# Petco White Opals and Black Orchids Bettas



## AetherTheBetta (Mar 30, 2018)

When I went to buy my new fish, there were white bettas called "White Opals" and black ones called "Black Orchids". Are these legitimate betta colors (Like galaxies, koi, and marble) or is it just a name the store decided to put on the cup to look fancy? 
(Also, I'm unsure if I posted this in the right forum, sorry if I did)
Thanks


----------



## moodynarwhal (Mar 24, 2016)

I'm pretty sure black orchid is the real deal. I've never heard of white opal though. I'm gonna guess its another petco name, but I could be wrong.


----------



## RussellTheShihTzu (Mar 19, 2013)

White Opal is a marketing ploy. Black Orchid is, I believe, a Black Orchid has blue veining in its caudal fin.


----------



## [email protected] (Nov 24, 2018)

I’ve heard of the white opal, pure white fish. Both are legitimate, just not seen very often.


----------



## RussellTheShihTzu (Mar 19, 2013)

I have seen photos of "White Opal" Betta and they are nothing more than a normal white one. Sellers know people would pay more to say they have a White Opal Betta instead of the more mundane White Betta. ;-)


----------



## cichlidtips (Nov 24, 2018)

White Opal Betta and Black Orchid both are real Bettas, However, I've never seen a White Opal Betta in real yet... Black orchid looks like a deal to me..


----------



## RussellTheShihTzu (Mar 19, 2013)

cichlidtips said:


> White Opal Betta and Black Orchid both are real Bettas, However, I've never seen a White Opal Betta in real yet... Black orchid looks like a deal to me..

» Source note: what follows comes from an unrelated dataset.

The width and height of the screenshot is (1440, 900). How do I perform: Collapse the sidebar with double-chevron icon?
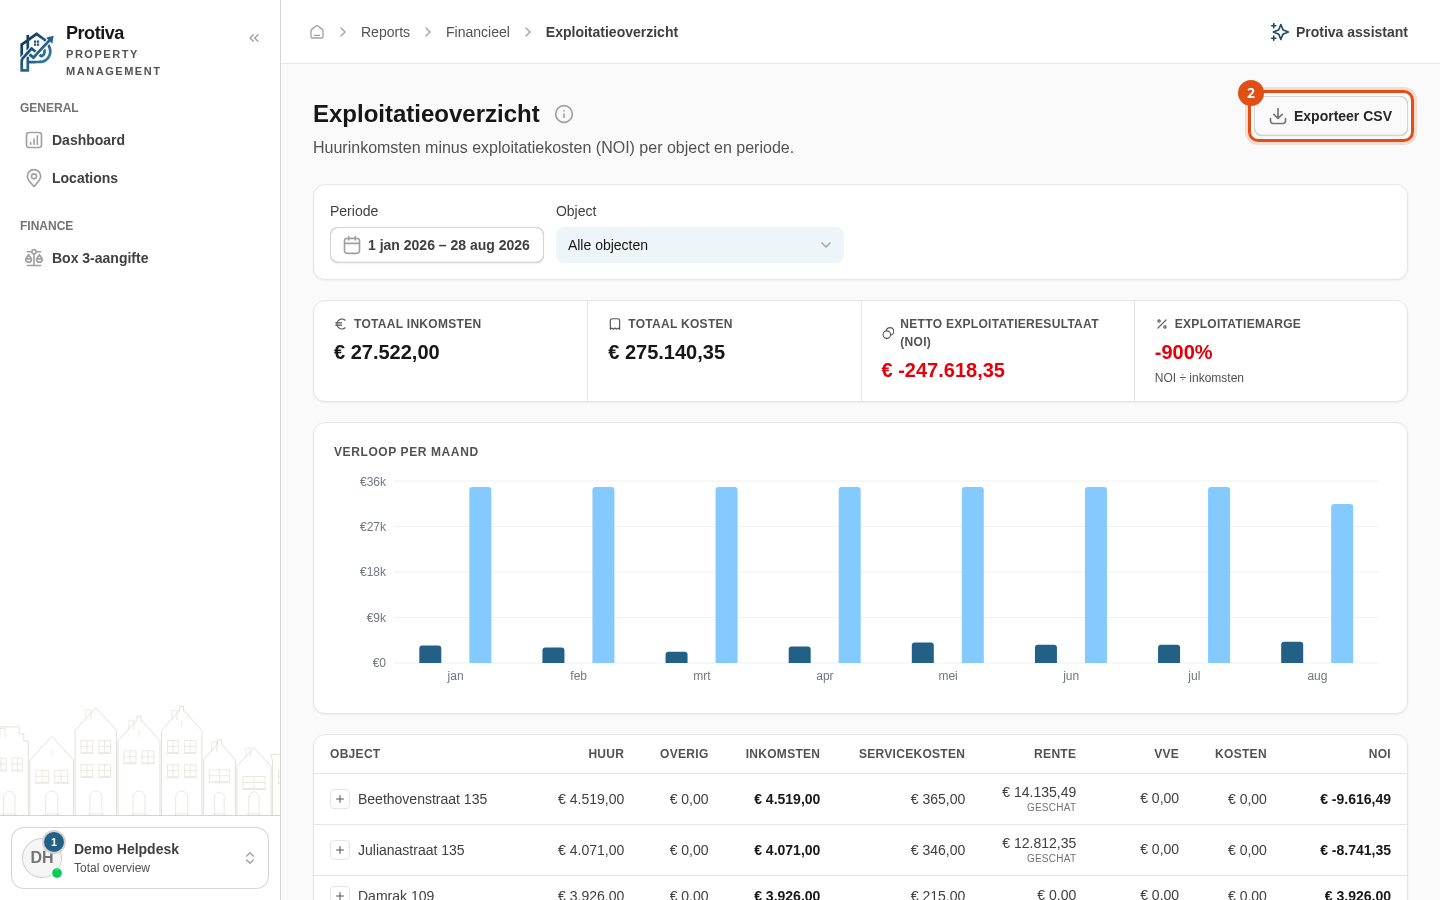(254, 38)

Of course, the actual Betta are real. The question is are Black Orchid and White Opal different from other black or white Betta. The answer is yes for Black Orchid which is a recognized variance of black and describes a specific pattern. Unfortunately, the photo of the Petco is *not* a Black Orchid. See below.

White Opal is no different in coloration from other white Betta.

Black Orchid








Petco "Black Orchid" does not have the distinctive pattern required of a Black Orchid








And, for fun, a Black Orchid Crowntail


----------



## AetherTheBetta (Mar 30, 2018)

RussellTheShihTzu said:


> Of course, the actual Betta are real. The question is are Black Orchid and White Opal different from other black or white Betta. The answer is yes for Black Orchid which is a recognized variance of black and describes a specific pattern. Unfortunately, the photo of the Petco is *not* a Black Orchid. See below.
> 
> White Opal is no different in coloration from other white Betta.
> 
> ...




Yeah, the black orchids were just all black at Petco.


----------



## Ethand (Sep 1, 2018)

RussellTheShihTzu said:


> And, for fun, a Black Orchid Crowntail
> View attachment 957646


Omg thank youuuuuu!!!! I’ve always wondered what type my second crowntail is!!!!! Turns out he’s a black orchid! Those colours are so amazing, hey?! I was given him by a lady who had given up on fish keeping, so he had real bad swim bladder issues & had been living in a tiny “tank”... she had no idea what type he was & I hadn’t been able to find this type when googling Betta varieties! Thank you for this!!


----------



## RussellTheShihTzu (Mar 19, 2013)

You are more than welcome! I want a Black Orchid CT. I already have a Black Orchid HM.


----------



## molly910 (Oct 2, 2018)

I was at Petco today and thought I'd take some pictures of my store's "black orchids" and "white opals" just for fun so you guys could see what is at my store! They always have a large number of "white opals".


----------



## RussellTheShihTzu (Mar 19, 2013)

molly910 said:


> I was at Petco today and thought I'd take some pictures of my store's "black orchids" and "white opals" just for fun so you guys could see what is at my store! They always have a large number of "white opals".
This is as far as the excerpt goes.